Situations concerning the delayed diagnosis of breast cancer generally involve 1 or 2 medical errors - failing to recommend diagnostic tests to exclude the possibility of cancer when a lump is felt in the breast and incorrectly interpreting a mammogram. Should a doctor make one of these errors and thus holds up the diagnosis of the cancer until it spreads, she may have a claim for malpractice. The first mistake made by physicians is not performing any diagnostic testing when a woman informs the doctor that she found a mass while doing a self-conducted breast examination or the physician detects the lump during a screening clinical breast examination. Certain doctors will tell the female patient she has only a benign cyst, commonly if she is younger than forty and does not have a of breast cancer in her family.
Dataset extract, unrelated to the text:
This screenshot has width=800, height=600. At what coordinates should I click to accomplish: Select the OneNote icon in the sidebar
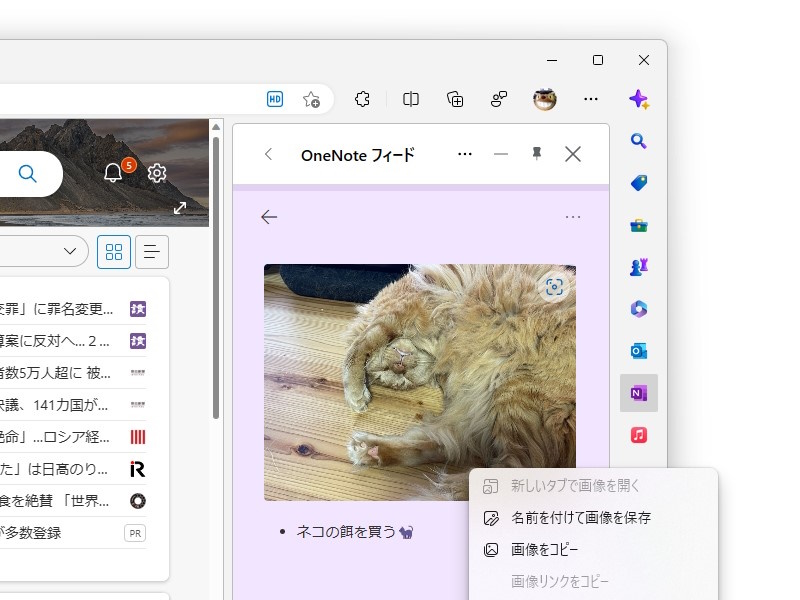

But, despite the fact that most new cases of breast cancer appear in women more than 50 years old, younger women can, and are, diagnosed with breast cancer regularly. Additionally, it is not possible to establish, based on a clinical breast examination, if a mass in the breast is a benign cyst or is a cancerous mass. Because of this , a physician ought to perform diagnostic testing in order to determine if the mass is cancerous. Among the tests that can be ordered are a mammogram, a biopsy or an aspiration.

If the patient does have breast cancer, not recommending diagnostic testing can result in the metastasis of the cancer.

The other error made by doctors is to incorrectly interpret a mammogram. Mammograms are taken to see structures in the breast that might be cancerous. The mammogram creates pictures of the inside of the breast with low dose x-rays of the woman's compressed breast. The resulting images are then analyzed by doctors for the presence of any structures or changes that might be cancerous.

Regrettably, physicians in some cases overlook what is basically in front of their eyes. At times doctors overlook an abnormality that turns up in the mammogram. In some other cases, physicians wrongly diagnose an abnormal structure or change as harmless without recommending any diagnostic examination such as a biopsy to exclude the possibility of cancer.

Either of the errors described above can lead to a delay in the detection of the woman's cancer. The longer the detection of breast cancer is delayed, the more likely it is that the cancer will spread and reach an advanced stage. If the cancer becomes advanced, the treatment alternatives available to the patient are more restricted. In addition, the woman's 5-year survival rate, the chance she has of surviving the cancer for five years or more, even with treatment, lessens drastically.

Once the cancer gets to the third stage, the survival rate drops to fifty-five percent and by the fourth stage it is only roughly twenty percent. Had the cancer been detected early, the 5-year survival rate would have been over eighty percent, possibly as high as over 95% if it had been diagnosed early enough.

Medical mistakes can have terrible outcomes. This is particularly true for people with cancer. Any hold up to the detection of the cancer may lead to the loss of the breast, limited treatment possibilities, and in some cases, might be fatal. Under such circumstances, medical mistakes like the ones discussed in this article might amount to malpractice.